The Handflammpatrone DM34 Cartridge Launcher model HAFLA-35L ("hand-held flame-cartridge") was a single-shot, disposable incendiary weapon issued to the German Armed Forces from 1976 to 2001. Manufactured by Buck KG. An earlier version HAFLA-35 had been in service from 1965. The weapon consisted of three compressed sections of incendiary red phosphorus contained in a projectile with a time fuse and bursting/scattering charge. The cartridge was held in an aluminium launch tube, externally reinforced with pasteboard. A pivoting handgrip with safety button, a primer and initial propelling charge are at one end of this tube, the other end with the cartridge being sealed with a plastic cover, making a watertight unit. The firing mechanism is locked until the safety button gets pressed and the handle unfolded, an act that exposes the trigger and releases a safety mechanism. When the trigger is pulled, the primer ignites the initial propelling charge, setting the red phosphorus round in motion. Immediately a second propelling charge at the back of the cartridge accelerates the round out of the tube and also initiates a delay fuse. The round would either shatter on hard contact by kinetic energy alone after travelling at least 8 metres, spreading the incendiary content over a 5 to 8 metre area (in this case the scattering charge does not explode), or if fired into the air over enemy dispositions, the cartridge would be burst by a scattering charge after 1.3 seconds of flight (this represents forward travel of 70–80 m), the scattering charge being ignited by the delay fuse. The heat of the bursting charge and friction through the air changes the red phosphorus to white phosphorus which then self-ignites as it spreads. When burst in flight, the incendiary material spreads across an area approximately 10 m wide and 15 m long and burns at 1,300 °C. The incendiary charge will burn for two minutes.

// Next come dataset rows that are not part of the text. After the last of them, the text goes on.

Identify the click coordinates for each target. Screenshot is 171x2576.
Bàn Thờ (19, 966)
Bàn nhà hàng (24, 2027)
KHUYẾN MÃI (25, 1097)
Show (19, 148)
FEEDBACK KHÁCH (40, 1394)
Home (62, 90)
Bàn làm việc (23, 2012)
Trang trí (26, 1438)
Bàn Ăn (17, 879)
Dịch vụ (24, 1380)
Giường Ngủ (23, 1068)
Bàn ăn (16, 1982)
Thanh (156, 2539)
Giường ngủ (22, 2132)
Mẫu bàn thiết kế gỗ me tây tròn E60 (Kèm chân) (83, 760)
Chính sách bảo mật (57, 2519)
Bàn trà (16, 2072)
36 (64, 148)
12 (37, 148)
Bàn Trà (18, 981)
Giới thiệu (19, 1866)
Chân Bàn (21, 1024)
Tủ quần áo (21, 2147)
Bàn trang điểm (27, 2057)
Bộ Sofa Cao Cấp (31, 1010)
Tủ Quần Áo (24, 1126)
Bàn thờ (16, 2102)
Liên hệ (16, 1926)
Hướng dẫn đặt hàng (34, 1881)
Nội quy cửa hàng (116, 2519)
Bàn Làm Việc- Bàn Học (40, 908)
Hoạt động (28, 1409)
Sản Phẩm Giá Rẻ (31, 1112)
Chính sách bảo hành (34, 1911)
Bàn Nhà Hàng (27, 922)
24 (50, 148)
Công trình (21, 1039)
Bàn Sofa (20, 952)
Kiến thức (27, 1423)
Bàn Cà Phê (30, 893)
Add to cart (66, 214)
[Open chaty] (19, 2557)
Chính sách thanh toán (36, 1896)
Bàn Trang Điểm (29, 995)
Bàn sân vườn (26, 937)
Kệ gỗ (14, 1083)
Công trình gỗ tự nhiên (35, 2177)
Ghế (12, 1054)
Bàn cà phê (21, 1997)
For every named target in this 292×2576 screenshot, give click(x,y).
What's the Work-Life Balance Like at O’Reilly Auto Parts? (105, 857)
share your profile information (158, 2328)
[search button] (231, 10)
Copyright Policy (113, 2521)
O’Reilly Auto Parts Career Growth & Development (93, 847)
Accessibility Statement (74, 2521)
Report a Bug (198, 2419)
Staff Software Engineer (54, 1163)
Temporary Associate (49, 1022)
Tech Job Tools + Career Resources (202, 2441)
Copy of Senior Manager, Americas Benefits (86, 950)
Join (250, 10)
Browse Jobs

Also produced by PRB in Belgium as the CALID NR 179 red phosphorus.

There was a practice version of the HAFLA . It had the same dimensions and weight as the HAFLA-35L but had an inert filling of lime and a smoke marker to indicate the point of impact.

- Weight: 625 g
- Calibre: 35 mm
- Range: 8–90 meters
- Length: 445 mm
- Incendiary composition red phosphorus
- Weight of composition:300 g
- packing: 3 HAFLAs per pouch: 51 HAFLAs per crate.